--- RECORD EXTRACTS ---

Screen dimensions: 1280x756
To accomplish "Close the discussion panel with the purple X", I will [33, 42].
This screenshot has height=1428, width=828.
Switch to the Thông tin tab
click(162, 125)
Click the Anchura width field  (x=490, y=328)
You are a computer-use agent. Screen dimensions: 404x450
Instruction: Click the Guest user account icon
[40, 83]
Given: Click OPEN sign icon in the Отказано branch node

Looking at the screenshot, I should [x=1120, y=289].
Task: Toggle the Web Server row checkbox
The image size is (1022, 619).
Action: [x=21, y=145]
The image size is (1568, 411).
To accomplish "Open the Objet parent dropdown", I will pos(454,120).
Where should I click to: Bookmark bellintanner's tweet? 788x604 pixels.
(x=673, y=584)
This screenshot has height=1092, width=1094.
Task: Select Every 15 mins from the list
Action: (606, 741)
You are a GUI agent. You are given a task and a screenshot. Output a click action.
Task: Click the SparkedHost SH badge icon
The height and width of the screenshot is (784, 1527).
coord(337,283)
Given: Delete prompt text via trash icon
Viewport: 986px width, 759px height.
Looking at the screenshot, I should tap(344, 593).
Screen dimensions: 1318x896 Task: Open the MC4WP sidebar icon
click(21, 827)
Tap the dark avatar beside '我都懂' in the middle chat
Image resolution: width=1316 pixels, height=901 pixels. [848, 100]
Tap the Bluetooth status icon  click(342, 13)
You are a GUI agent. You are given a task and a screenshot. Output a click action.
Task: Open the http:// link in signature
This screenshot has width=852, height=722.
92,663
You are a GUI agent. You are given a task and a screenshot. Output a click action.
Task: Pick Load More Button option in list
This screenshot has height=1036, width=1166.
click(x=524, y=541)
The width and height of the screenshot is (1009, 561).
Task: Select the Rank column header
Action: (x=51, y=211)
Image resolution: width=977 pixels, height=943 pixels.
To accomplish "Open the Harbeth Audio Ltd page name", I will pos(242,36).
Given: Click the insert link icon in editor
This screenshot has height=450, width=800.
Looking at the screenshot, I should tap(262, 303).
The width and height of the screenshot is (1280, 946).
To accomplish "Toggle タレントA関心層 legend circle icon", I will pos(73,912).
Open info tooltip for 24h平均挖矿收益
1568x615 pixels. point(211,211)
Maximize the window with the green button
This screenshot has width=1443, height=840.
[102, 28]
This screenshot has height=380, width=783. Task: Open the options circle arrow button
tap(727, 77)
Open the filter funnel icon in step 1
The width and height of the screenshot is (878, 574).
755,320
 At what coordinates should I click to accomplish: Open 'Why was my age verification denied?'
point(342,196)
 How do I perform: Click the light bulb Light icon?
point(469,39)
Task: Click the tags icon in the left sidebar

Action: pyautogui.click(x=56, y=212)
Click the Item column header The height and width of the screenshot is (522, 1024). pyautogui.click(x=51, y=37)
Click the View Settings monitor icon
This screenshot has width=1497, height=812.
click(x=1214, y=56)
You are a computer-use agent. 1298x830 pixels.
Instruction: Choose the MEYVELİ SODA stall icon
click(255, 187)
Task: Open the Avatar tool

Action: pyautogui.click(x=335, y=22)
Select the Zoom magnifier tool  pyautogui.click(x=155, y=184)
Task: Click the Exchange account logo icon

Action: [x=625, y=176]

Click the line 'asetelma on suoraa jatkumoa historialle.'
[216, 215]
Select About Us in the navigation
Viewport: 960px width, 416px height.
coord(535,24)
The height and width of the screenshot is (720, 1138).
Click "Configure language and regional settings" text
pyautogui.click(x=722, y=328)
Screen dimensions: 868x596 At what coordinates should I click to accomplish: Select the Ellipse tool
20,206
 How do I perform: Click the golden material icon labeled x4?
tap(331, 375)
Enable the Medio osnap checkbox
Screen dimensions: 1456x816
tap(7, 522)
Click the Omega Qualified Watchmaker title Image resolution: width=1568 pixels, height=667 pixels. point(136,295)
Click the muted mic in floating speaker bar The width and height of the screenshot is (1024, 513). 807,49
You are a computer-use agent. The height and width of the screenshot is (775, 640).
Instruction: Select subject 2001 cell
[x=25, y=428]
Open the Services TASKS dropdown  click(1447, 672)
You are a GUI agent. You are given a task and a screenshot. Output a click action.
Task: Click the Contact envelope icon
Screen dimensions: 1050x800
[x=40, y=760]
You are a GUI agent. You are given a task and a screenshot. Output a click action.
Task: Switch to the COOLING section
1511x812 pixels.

---

Format the data above as a JSON list of strings, one string per line, omitting blank lines.

[
  "Screen dimensions: 1280x756",
  "To accomplish \"Close the discussion panel with the purple X\", I will [33, 42].",
  "This screenshot has height=1428, width=828.",
  "Switch to the Thông tin tab",
  "click(162, 125)",
  "Click the Anchura width field  (x=490, y=328)",
  "You are a computer-use agent. Screen dimensions: 404x450",
  "Instruction: Click the Guest user account icon",
  "[40, 83]",
  "Given: Click OPEN sign icon in the Отказано branch node",
  "Looking at the screenshot, I should [x=1120, y=289].",
  "Task: Toggle the Web Server row checkbox",
  "The image size is (1022, 619).",
  "Action: [x=21, y=145]",
  "The image size is (1568, 411).",
  "To accomplish \"Open the Objet parent dropdown\", I will pos(454,120).",
  "Where should I click to: Bookmark bellintanner's tweet? 788x604 pixels.",
  "(x=673, y=584)",
  "This screenshot has height=1092, width=1094.",
  "Task: Select Every 15 mins from the list",
  "Action: (606, 741)",
  "You are a GUI agent. You are given a task and a screenshot. Output a click action.",
  "Task: Click the SparkedHost SH badge icon",
  "The height and width of the screenshot is (784, 1527).",
  "coord(337,283)",
  "Given: Delete prompt text via trash icon",
  "Viewport: 986px width, 759px height.",
  "Looking at the screenshot, I should tap(344, 593).",
  "Screen dimensions: 1318x896 Task: Open the MC4WP sidebar icon",
  "click(21, 827)",
  "Tap the dark avatar beside '我都懂' in the middle chat",
  "Image resolution: width=1316 pixels, height=901 pixels. [848, 100]",
  "Tap the Bluetooth status icon  click(342, 13)",
  "You are a GUI agent. You are given a task and a screenshot. Output a click action.",
  "Task: Open the http:// link in signature",
  "This screenshot has width=852, height=722.",
  "92,663",
  "You are a GUI agent. You are given a task and a screenshot. Output a click action.",
  "Task: Pick Load More Button option in list",
  "This screenshot has height=1036, width=1166.",
  "click(x=524, y=541)",
  "The width and height of the screenshot is (1009, 561).",
  "Task: Select the Rank column header",
  "Action: (x=51, y=211)",
  "Image resolution: width=977 pixels, height=943 pixels.",
  "To accomplish \"Open the Harbeth Audio Ltd page name\", I will pos(242,36).",
  "Given: Click the insert link icon in editor",
  "This screenshot has height=450, width=800.",
  "Looking at the screenshot, I should tap(262, 303).",
  "The width and height of the screenshot is (1280, 946).",
  "To accomplish \"Toggle タレントA関心層 legend circle icon\", I will pos(73,912).",
  "Open info tooltip for 24h平均挖矿收益",
  "1568x615 pixels. point(211,211)",
  "Maximize the window with the green button",
  "This screenshot has width=1443, height=840.",
  "[102, 28]",
  "This screenshot has height=380, width=783. Task: Open the options circle arrow button",
  "tap(727, 77)",
  "Open the filter funnel icon in step 1",
  "The width and height of the screenshot is (878, 574).",
  "755,320",
  " At what coordinates should I click to accomplish: Open 'Why was my age verification denied?'",
  "point(342,196)",
  " How do I perform: Click the light bulb Light icon?",
  "point(469,39)",
  "Task: Click the tags icon in the left sidebar",
  "Action: pyautogui.click(x=56, y=212)",
  "Click the Item column header The height and width of the screenshot is (522, 1024). pyautogui.click(x=51, y=37)",
  "Click the View Settings monitor icon",
  "This screenshot has width=1497, height=812.",
  "click(x=1214, y=56)",
  "You are a computer-use agent. 1298x830 pixels.",
  "Instruction: Choose the MEYVELİ SODA stall icon",
  "click(255, 187)",
  "Task: Open the Avatar tool",
  "Action: pyautogui.click(x=335, y=22)",
  "Select the Zoom magnifier tool  pyautogui.click(x=155, y=184)",
  "Task: Click the Exchange account logo icon",
  "Action: [x=625, y=176]",
  "Click the line 'asetelma on suoraa jatkumoa historialle.'",
  "[216, 215]",
  "Select About Us in the navigation",
  "Viewport: 960px width, 416px height.",
  "coord(535,24)",
  "The height and width of the screenshot is (720, 1138).",
  "Click \"Configure language and regional settings\" text",
  "pyautogui.click(x=722, y=328)",
  "Screen dimensions: 868x596 At what coordinates should I click to accomplish: Select the Ellipse tool",
  "20,206",
  " How do I perform: Click the golden material icon labeled x4?",
  "tap(331, 375)",
  "Enable the Medio osnap checkbox",
  "Screen dimensions: 1456x816",
  "tap(7, 522)",
  "Click the Omega Qualified Watchmaker title Image resolution: width=1568 pixels, height=667 pixels. point(136,295)",
  "Click the muted mic in floating speaker bar The width and height of the screenshot is (1024, 513). 807,49",
  "You are a computer-use agent. The height and width of the screenshot is (775, 640).",
  "Instruction: Select subject 2001 cell",
  "[x=25, y=428]",
  "Open the Services TASKS dropdown  click(1447, 672)",
  "You are a GUI agent. You are given a task and a screenshot. Output a click action.",
  "Task: Click the Contact envelope icon",
  "Screen dimensions: 1050x800",
  "[x=40, y=760]",
  "You are a GUI agent. You are given a task and a screenshot. Output a click action.",
  "Task: Switch to the COOLING section",
  "1511x812 pixels."
]